Pfuit ! Certainement pas !

Le Dom Juan de Molière est une réécriture d'une pièce créée en 1630 en Espagne par Tirso de Molina, un religieux : El Burlador de Séville, comprenez L'Abuseur de Séville sous-titrée "le Convive de Pierre". Vous connaissez tous le personnage de Dom Juan, justement parce qu'il n'est pas resté dans l'histoire qu'un simple personnage littéraire, mais parce qu'il est passé, à partir de la version de Molière, dans la catégorie très sélect des mythes. Comme plus tard Faust et Dracula (pour le côté monstrueux), Casanova et Cyrano de Bergerac (dans la catégorie "ils ont existé mais leur héritage est édulcoré"), ou bien encore Lolita (sorte d'écho féminin du scandaleux Dom Juan).

La pièce de Molière est en cinq actes, chose peu commune pour une comédie du XVIIè siècle, qui pour la plupart se présentent en trois actes seulement, les deux actes supplémentaires étant plutôt l'apanage des tragédies classiques. C'est que justement Dom Juan, comme Le Tartuffe à laquelle elle succède dans l'œuvre du plus génial des dramaturges français, est une comédie sérieuse. Entendez : ça fait rire mais pour mieux critiquer.

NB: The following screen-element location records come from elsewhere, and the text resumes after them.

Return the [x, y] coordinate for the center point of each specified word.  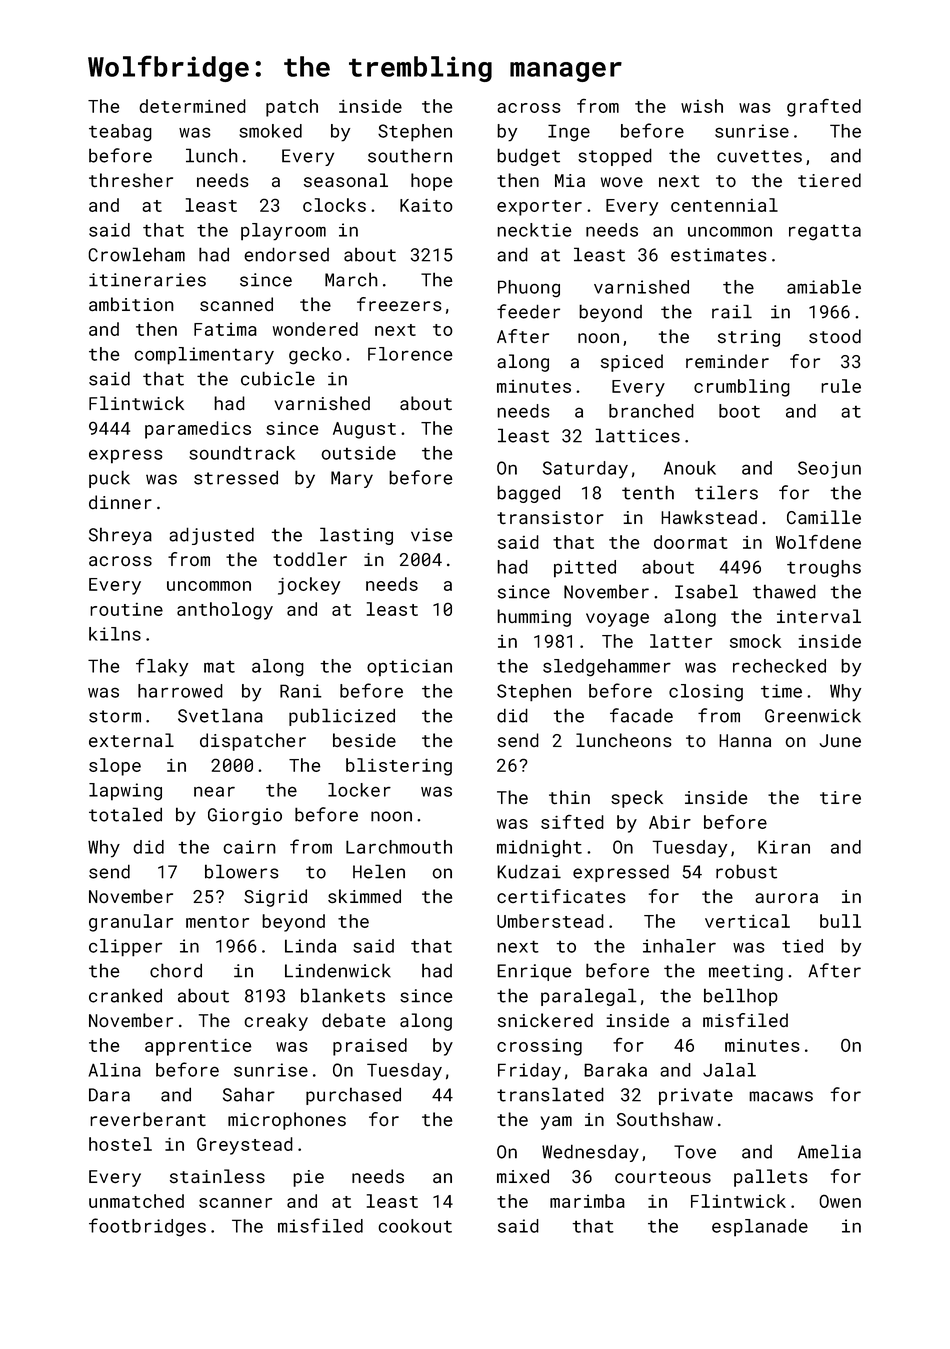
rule [841, 386]
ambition [131, 304]
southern [410, 155]
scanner [235, 1203]
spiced [632, 363]
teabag [120, 133]
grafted [824, 108]
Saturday [585, 470]
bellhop [741, 997]
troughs [824, 569]
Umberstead [550, 921]
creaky [276, 1022]
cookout [415, 1226]
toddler [310, 559]
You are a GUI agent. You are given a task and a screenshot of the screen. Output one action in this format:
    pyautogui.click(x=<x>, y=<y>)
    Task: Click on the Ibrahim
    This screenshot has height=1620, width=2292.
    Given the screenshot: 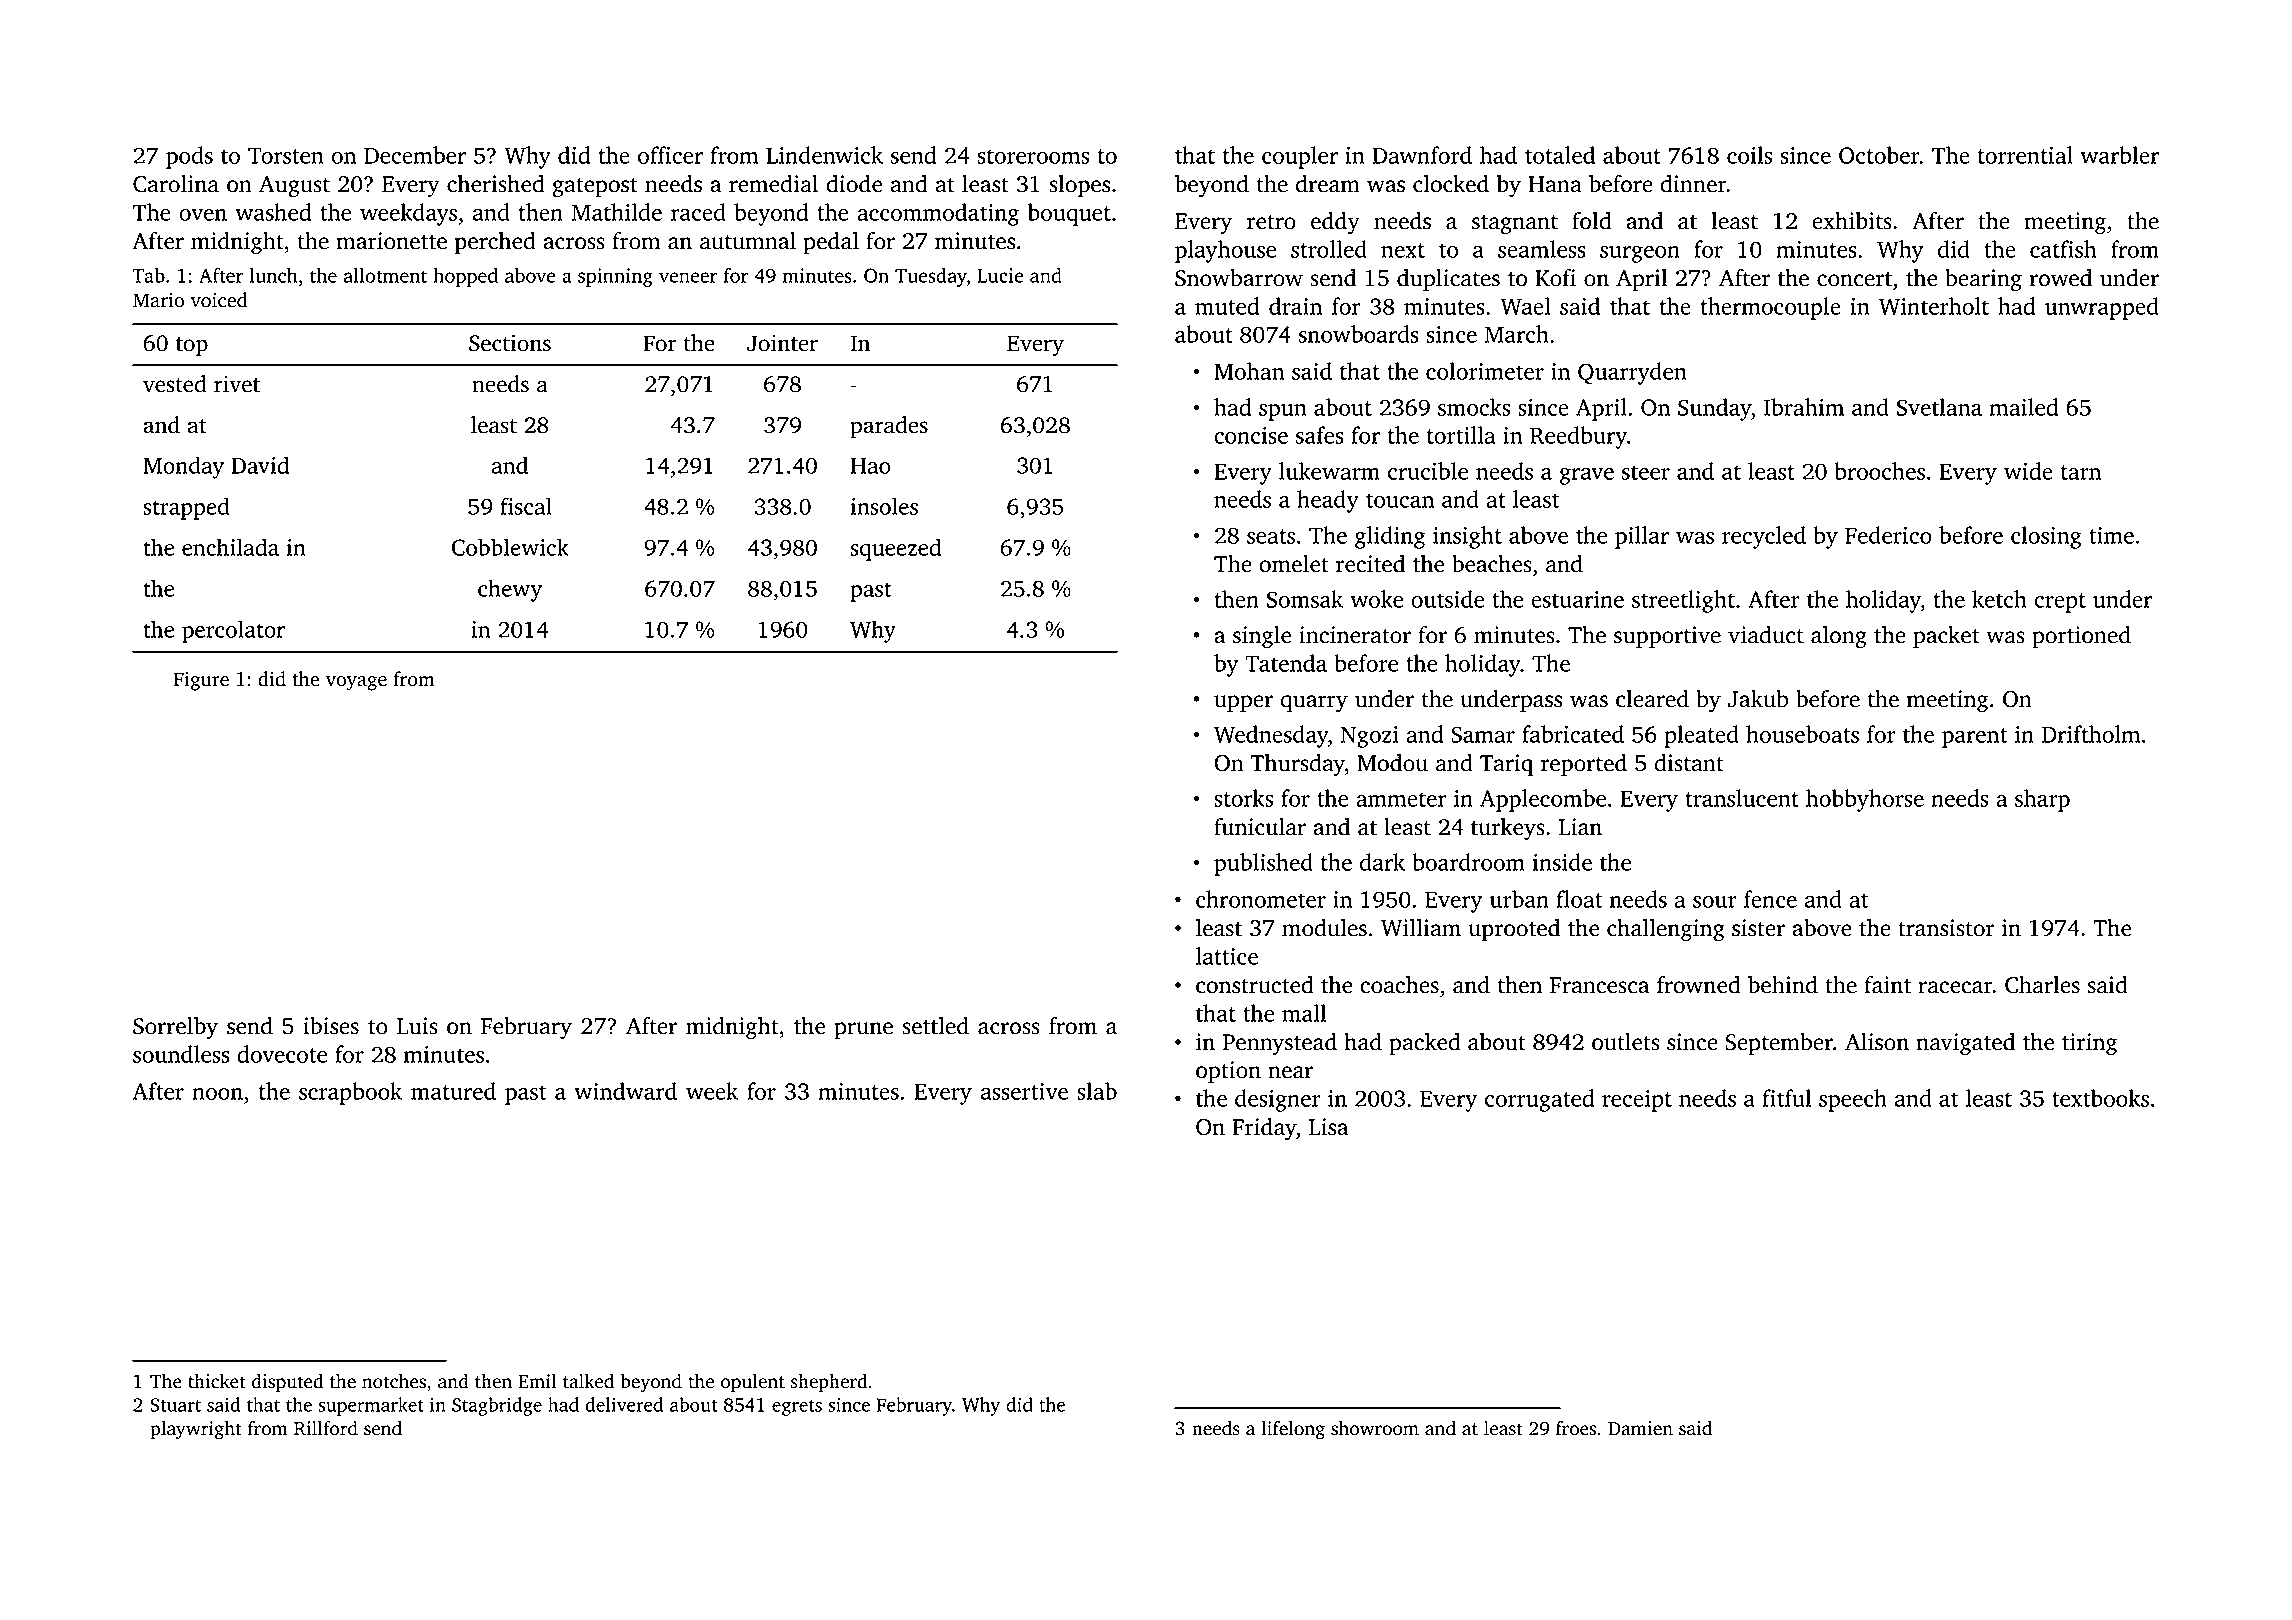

En effet, Le Tartuffe avait été créée en 1664 par Molière et sa troupe, sous la protection du frère du Roi. Comédie en trois actes qui se moquait des faux dévots, une variété animale très répandue à la cour, selon l'auteur. Ce discours étant d'une vérité insoutenable pour certains, la pièce est aussitôt jouée, aussitôt censurée. En 1667, Molière récidive après avoir maquillé son personnage de faux dévot à la truelle, et lui avoir changé son habit de religieux pour un habit de gentilhomme. Aussitôt jouée, aussitôt censurée. En 1669 enfin, la troisième et dernière version écrite du Tartuffe est protégée par le Roi lui-même ; la pièce a été réécrite en cinq actes et valide une rigueur politique et morale dans laquelle le Roi veut se reconnaître ; d'autant que l'œuvre se termine sur un "rex" ex machina.

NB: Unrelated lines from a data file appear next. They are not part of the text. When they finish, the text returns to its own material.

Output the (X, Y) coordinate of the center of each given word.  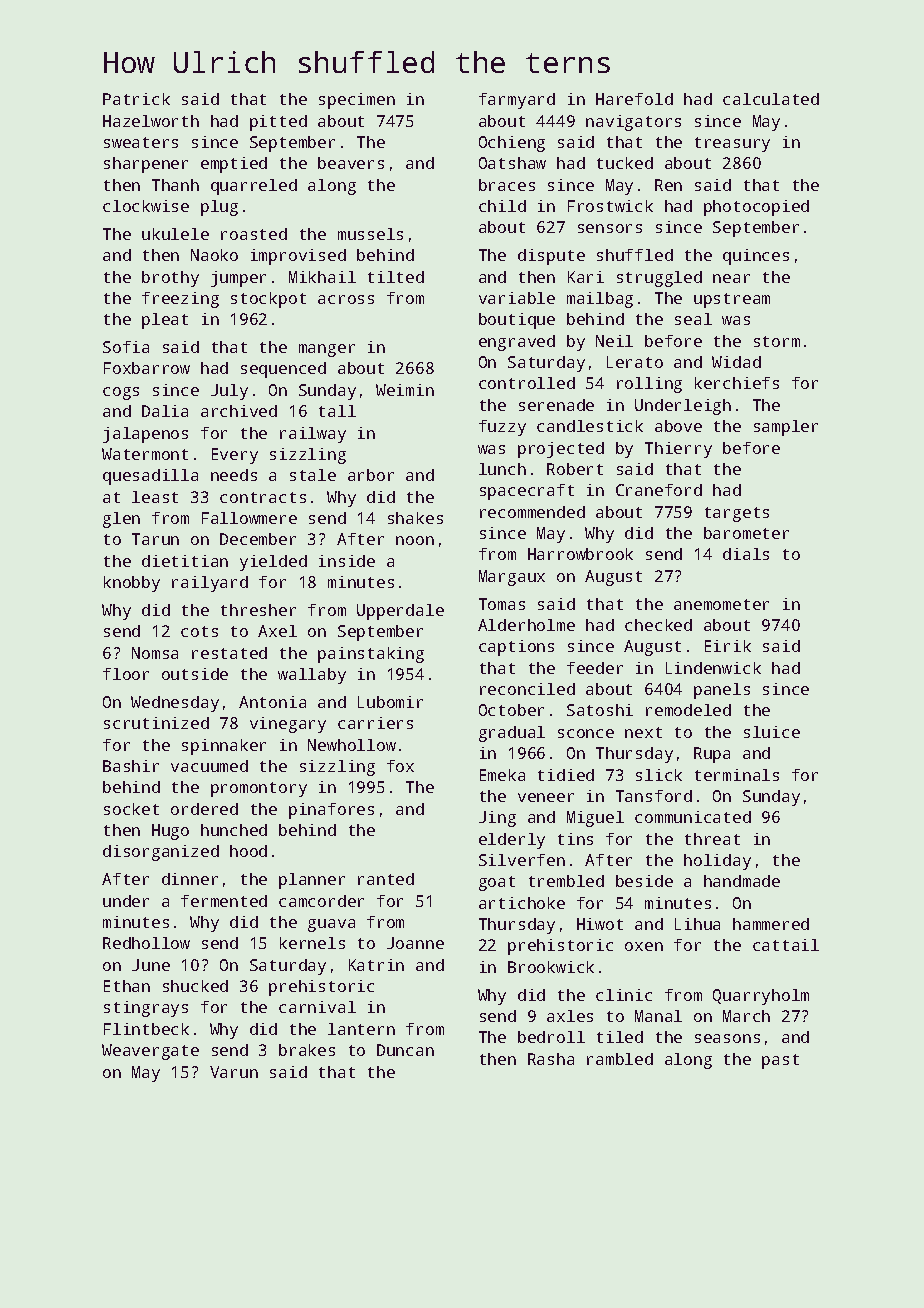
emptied (234, 165)
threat (712, 839)
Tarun (155, 539)
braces (507, 185)
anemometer (721, 604)
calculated (771, 99)
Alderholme (526, 625)
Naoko (214, 255)
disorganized (161, 853)
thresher (258, 610)
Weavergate (150, 1052)
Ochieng (512, 144)
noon (415, 540)
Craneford (659, 490)
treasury (732, 144)
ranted (386, 879)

Entre temps, en 1665, dix mois seulement après le revers de fortune de la première version du Tartuffe, Molière crée Dom Juan. Les premières répliques de la pièce foncent tête baissée dans le lard des censeurs du Tartuffe. La Compagnie du Saint-Sacrement, pour ne pas les citer, était une secte d'ultra catholiques qui entendaient gouverner par leurs simagrées et leur feinte rigueur morale. Parmi tant d'autres lubies, ils avaient proscrit l'usage du tabac à priser. Celui qui se roule en petites boulettes dans les narines et qui, dès qu'on en prend, « purge les cerveaux humains (et) instruit les âmes à la vertu ». Alors Molière, qui jouait Sganarelle dans Dom Juan, se fend d'un éloge du tabac en guise d'entrée en matière. Provocateur, tout simplement.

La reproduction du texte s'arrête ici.